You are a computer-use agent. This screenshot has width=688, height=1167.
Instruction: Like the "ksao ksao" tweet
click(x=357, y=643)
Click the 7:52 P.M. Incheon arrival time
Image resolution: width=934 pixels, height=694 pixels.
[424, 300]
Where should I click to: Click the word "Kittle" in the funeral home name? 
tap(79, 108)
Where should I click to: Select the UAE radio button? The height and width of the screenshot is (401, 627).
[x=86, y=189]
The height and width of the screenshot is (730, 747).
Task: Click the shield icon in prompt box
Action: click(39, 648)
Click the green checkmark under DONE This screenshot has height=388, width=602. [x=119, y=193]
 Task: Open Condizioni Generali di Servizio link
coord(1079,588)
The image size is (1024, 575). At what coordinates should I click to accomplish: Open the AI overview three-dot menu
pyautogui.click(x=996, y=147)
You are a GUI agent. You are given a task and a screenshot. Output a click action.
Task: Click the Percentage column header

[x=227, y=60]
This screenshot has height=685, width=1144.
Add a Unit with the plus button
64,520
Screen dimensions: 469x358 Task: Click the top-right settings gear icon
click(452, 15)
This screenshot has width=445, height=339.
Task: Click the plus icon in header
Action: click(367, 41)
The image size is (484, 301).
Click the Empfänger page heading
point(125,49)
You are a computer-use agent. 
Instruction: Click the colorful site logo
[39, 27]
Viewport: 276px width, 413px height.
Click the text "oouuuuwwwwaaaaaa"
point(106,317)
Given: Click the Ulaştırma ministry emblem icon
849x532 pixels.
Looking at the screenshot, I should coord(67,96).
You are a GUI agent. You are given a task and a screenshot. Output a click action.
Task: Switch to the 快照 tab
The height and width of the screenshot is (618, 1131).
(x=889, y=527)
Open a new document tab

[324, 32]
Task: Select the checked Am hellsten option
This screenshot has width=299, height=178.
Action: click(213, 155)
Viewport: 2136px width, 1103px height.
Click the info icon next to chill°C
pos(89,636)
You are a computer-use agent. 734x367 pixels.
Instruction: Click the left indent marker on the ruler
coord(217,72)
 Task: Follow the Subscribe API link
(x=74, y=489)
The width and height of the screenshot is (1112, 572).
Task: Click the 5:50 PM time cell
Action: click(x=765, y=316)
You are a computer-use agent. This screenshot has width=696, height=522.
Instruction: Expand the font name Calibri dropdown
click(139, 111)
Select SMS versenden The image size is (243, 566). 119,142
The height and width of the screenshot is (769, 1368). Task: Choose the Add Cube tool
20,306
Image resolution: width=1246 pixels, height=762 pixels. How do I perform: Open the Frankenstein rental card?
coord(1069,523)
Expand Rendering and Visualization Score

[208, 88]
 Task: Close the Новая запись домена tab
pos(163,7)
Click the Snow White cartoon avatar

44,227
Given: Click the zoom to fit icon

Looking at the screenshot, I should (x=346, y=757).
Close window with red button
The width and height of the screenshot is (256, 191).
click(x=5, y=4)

────────────────────────────────────────

• Written exercise:
Can you rewrite the stretch from "The image size is (484, 301)." through "Looking at the screenshot, I should coord(67,96)." with "Instruction" renamed to "Task" and nothing else changed?

• Exercise output:
The image size is (484, 301).
Click the Empfänger page heading
point(125,49)
You are a computer-use agent. 
Task: Click the colorful site logo
[39, 27]
Viewport: 276px width, 413px height.
Click the text "oouuuuwwwwaaaaaa"
point(106,317)
Given: Click the Ulaştırma ministry emblem icon
849x532 pixels.
Looking at the screenshot, I should coord(67,96).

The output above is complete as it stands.